Witajcie, potrzebuję pomocy.
Mam kocura z PNN, który od dłuższego czasu ciągle ma katar i kicha jak najęty. Nie jest to na 100% koci katar, do tej pory zwalałam to na słabą odporność (ciągle siedzi w oknie na parapecie) albo wręcz na alergię (przeszło mu po kilku zyrtekach, ocz. za zgodą weterynarza - ale na kilka dni). Dostawał od czasu do czasu rutinoscorbin (przemycić mu to w jedzeniu to istna katorga) i znów na kilka dni była poprawa.
Od około trzech tygodni mam w domu małego, zdrowego kociaka. Od jego pojawienia się Dziubelowe kichania jeszcze bardziej się nasiliły, a do tego zaczęło mu ropnieć oko. W pewnym momencie aż spuchł mu pyszczek - na "kościach policzkowych" pod oczami.
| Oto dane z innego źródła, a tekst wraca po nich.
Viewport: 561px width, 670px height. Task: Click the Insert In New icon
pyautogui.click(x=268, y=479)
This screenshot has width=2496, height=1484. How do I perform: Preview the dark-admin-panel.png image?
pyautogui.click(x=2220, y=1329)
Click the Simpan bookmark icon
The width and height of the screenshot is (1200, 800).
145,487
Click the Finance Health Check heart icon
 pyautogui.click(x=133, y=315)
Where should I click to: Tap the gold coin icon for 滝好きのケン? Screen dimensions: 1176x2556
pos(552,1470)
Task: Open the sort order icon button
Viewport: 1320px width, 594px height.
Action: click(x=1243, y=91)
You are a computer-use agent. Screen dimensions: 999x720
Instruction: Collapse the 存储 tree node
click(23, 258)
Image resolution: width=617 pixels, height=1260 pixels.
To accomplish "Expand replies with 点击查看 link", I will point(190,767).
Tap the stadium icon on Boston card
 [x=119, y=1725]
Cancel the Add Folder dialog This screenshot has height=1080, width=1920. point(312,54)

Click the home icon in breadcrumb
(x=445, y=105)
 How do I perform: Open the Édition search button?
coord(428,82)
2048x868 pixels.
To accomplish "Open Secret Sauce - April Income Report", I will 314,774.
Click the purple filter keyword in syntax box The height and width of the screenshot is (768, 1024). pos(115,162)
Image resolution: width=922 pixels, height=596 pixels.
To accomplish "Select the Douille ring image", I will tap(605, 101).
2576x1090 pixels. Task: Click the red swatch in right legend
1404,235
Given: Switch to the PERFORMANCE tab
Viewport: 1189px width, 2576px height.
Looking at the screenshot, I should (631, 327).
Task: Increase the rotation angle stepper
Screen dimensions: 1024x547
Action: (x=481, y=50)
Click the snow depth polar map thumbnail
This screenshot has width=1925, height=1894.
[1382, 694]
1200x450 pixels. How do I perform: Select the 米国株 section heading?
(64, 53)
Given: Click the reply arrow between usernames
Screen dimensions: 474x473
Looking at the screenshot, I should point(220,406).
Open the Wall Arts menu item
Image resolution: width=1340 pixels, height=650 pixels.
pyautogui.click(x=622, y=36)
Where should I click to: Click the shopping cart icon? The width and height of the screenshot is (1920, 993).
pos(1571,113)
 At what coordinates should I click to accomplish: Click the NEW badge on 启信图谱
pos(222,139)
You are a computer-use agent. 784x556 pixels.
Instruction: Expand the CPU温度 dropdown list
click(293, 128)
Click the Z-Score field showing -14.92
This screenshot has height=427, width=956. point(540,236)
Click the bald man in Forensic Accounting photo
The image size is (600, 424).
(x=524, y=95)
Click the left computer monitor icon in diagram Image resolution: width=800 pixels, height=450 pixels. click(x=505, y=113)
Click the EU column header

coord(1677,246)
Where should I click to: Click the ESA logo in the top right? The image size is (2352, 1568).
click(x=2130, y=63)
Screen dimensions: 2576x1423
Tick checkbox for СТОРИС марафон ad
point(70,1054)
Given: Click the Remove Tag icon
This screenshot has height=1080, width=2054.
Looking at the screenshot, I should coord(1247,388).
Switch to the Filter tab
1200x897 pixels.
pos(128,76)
Weterynarz stwierdził, że prawdopodobnie któryś z moich pozostałych kotów mu przyłożył albo faktycznie Dziubek cierpi na jakąś nadwrażliwość (alergię). Kot dostał dwa zastrzyki z jakiegoś najdelikatniejszego z możliwych sterydów i odrobinę mu się poprawiło, ale znowu po trzech dniach ma nawrót - katar, kichanie i tym razem przezroczyste łzy.
Nie wiem już co robić, może komuś z was zdarzył się podobny problem? Pomóżcie proszę.